Flaw in the following argument with Binary Options and Skew

Question

A Binary option is ATM and expires tomorrow. If the skew of the vanilla options steepens (left side up, right side down) what happens to the price of the Binary Option.

I know that using a replication argument we are long call at $K_1$, short a call at $K_2$, where $K_1 < K_2$. Therefore when the skew steepens the $K_1$ call becomes more expensive and the call at $K_2$ becomes less expensive, so the overall price is that the Binary option will increase in price.

However, I have an argument that as the skew steepens the market is saying that it expects the volatility to be higher on the downside (more chance of expiring OTM) and lower on the upside (more change of expiring ITM). This would mean the binary option would become less expensive. What is the flaw in this argument, as it all seems logical to me?

Answer 1

Let $f_0(S_T) =f(S_T|S_0)$ be the risk-neutral PDF for the underlying asset price at time $T$ (conditional on the price $S_0$ at present time $t=0$). The probability that the price is above a strike price $K$ at time $T$ is

$$P(S_T \geqslant K) = \int_K^\infty f_0(x) \, dx.$$

This is just definitional regardless of the shape of the distribution (eg. symmetric, skewed, etc). It could be the distribution implied in the known option prices at $t= 0$.
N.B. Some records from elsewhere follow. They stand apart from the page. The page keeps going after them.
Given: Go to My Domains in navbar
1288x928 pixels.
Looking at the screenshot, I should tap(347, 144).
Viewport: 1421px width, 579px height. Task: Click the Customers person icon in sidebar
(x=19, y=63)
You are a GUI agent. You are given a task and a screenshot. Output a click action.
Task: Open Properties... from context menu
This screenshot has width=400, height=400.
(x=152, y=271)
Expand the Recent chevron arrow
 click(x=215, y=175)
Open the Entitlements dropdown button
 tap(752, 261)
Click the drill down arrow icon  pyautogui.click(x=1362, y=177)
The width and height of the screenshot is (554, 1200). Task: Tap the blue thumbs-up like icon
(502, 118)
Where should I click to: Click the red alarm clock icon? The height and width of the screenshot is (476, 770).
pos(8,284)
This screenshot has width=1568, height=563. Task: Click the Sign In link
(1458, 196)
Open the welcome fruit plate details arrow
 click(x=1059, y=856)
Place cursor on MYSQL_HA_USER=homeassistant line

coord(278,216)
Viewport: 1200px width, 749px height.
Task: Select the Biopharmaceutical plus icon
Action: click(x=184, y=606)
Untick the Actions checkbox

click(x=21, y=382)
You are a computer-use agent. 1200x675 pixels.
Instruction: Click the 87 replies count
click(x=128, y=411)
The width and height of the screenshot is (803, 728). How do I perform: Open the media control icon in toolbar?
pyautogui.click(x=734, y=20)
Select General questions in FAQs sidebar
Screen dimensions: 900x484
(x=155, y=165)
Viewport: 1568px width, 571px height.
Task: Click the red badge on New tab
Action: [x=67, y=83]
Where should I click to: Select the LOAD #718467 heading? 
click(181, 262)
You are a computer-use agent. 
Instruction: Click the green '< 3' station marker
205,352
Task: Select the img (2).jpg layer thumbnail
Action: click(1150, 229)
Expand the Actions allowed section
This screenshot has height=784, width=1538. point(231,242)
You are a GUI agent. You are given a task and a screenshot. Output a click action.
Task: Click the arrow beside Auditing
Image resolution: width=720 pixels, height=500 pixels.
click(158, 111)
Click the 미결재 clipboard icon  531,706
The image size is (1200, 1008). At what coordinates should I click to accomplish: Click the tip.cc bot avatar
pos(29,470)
The price of a vanilla call option at $t=0$, expiring at time $T$ and with strike price $K$, is the discounted risk-neutral expected value

$$C(K) = e^{-rT} \int_0^\infty\max(x-K,0) \, f_0(x) \, dx = e^{-rT} \int_K^\infty(x-K) \, f_0(x) \, dx. $$

Here we have ignored dividends and suppressed the dependence of the option price on other parameters in writing $C(K)$.

We can apply the Leibniz rule and differentiate the integral once with respect to $K$ to obtain

$$\frac{\partial C}{\partial K} = -e^{-rT}\int_K^\infty f_0(x) \, dx \\ \implies P(S_T \geqslant K) = - e^{-rT}\frac{\partial C}{\partial K}$$

In the presence of an implied-volatility skew, the underlying distribution is not lognormal. However, we can represent the option price as a composition of the Black-Scholes formula with a (smooth) implied volatility as a function of strike:

$$C(K) = C_{BS}(K,\sigma(K)).$$

Hence,

$$P(S_T \geqslant K) = -e^{-rT}\frac{\partial C_{BS}}{\partial K} - e^{-rT}\frac{\partial C_{BS}}{\partial \sigma}\sigma'(K) \tag{*} $$

Typically for an equity index, the skew exhibits a negative slope, $\sigma'(K) < 0$, and vega, the partial derivative of $C_{BS}$ with respect to $\sigma$, is positive.

All else the same, $P(S_T \geqslant K)$ increases as $-\sigma'(K)$ increases -- ie., the skew steepens.

As you observed, the binary or digital call option $C_D$ can be replicated approximately with a call spread according to

$$C_{D }(K) \approx \frac{C(K-\delta) - C(K+\delta)}{2\delta}.$$

As the strike spread $2\delta$ tends to $0$ and the notional $1/(2\delta) $ tends to infinity, the replication is more accurate (although impractical) and

$$C_D(K) = \lim_{\delta \to 0} \frac{C(K-\delta) - C(K+\delta)}{2\delta} = - \frac{\partial C}{\partial K}.$$

This, of course, shows that the digital option price itself is directly related to the probability of the underlying ending above the strike at expiry.

Answer 2

Here is an intuitive explanation: you conclude that there is more chance of expiring otm than itm if there is skew but that isn’t correct. The atm volatility is unchanged vs the flat vol case, and atm is where you (you’re the stock) start from.

Once you have moved from there (ATM), either you’re on the downside where vol is (only now) higher and the payoff is 0 (OTM), or you’re on the upside where vol is (only now) lower and the payoff is 1 (ITM).

In the former case (OTM) higher vol is good because you don't want to be stuck here and want a chance to move ITM. In the latter case (ITM) lower vol is good because you do want to stay here and not move OTM. The net result is a more favourable situation than if you kept moving at the ATM vol in all situations.

Skew makes it more likely than flat vol to move far to the downside from atm and less likely to move far to the upside, but it makes it more likely to move up to and stay in the immediate upside vicinity of atm.